Background Dosimetry-based personalized therapy was shown to have clinical benefits e.g. in liver selective internal radiation therapy (SIRT). Yet, there is no consensus about its introduction into clinical practice, mainly as Monte Carlo simulations (gold standard for dosimetry) involve massive computation time. We addressed the problem of computation time and tested a patch-based approach for Monte Carlo simulations for internal dosimetry to improve parallelization. We introduce a physics-inspired cropping layout for patch-based MC dosimetry, and compare it to cropping layouts of the literature as well as dosimetry using organ-S-values, and dose kernels, taking whole-body Monte Carlo simulations as ground truth.
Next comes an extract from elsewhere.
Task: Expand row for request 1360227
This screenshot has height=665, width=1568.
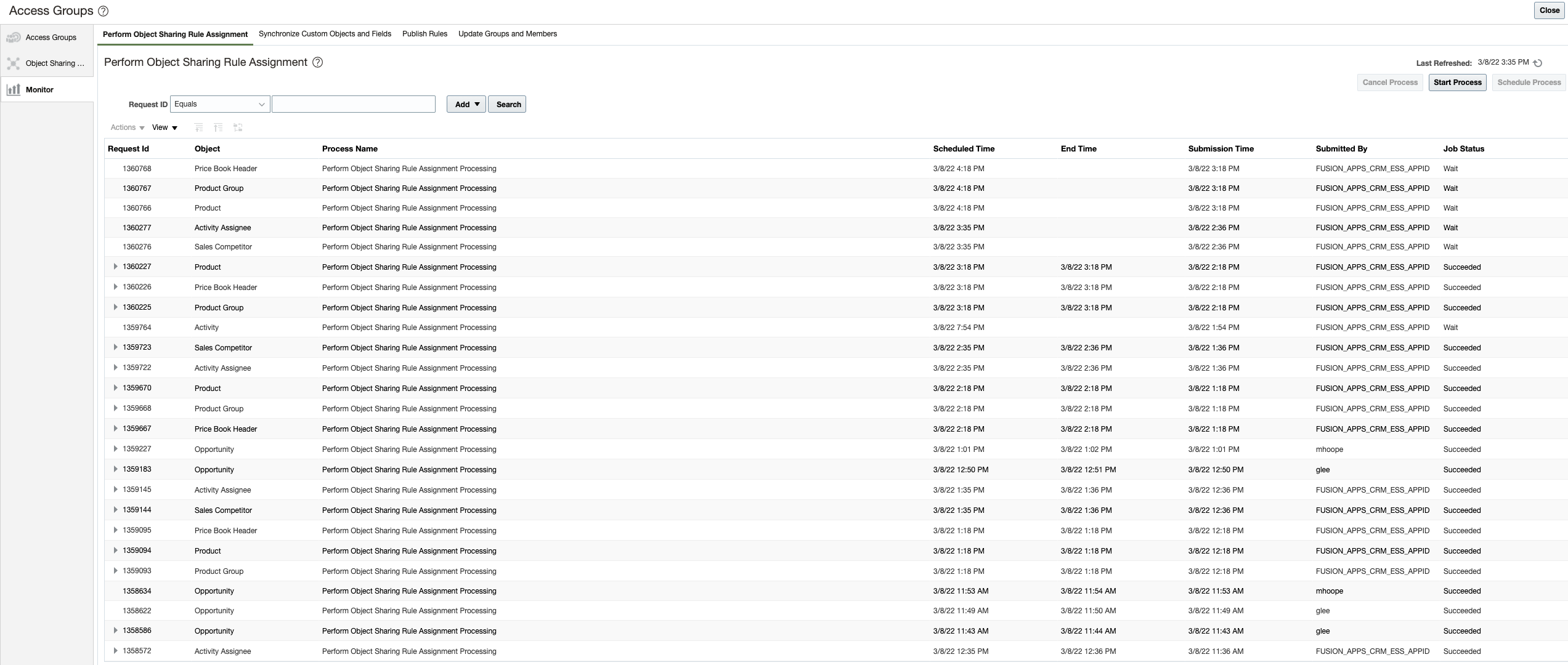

This was evaluated in five patients receiving Yttrium-90 liver SIRT. Results The patch-based Monte Carlo approach yielded the closest results to the ground truth, making it a valid alternative to the conventional approach. Our physics-inspired cropping layout and mosaicking scheme yielded a voxel-wise error of < 2% compared to whole-body Monte Carlo in soft tissue, while requiring only ≈  10% of the time. Conclusions This work demonstrates the feasibility and accuracy of physics-inspired cropping layouts for patch-based Monte Carlo simulations.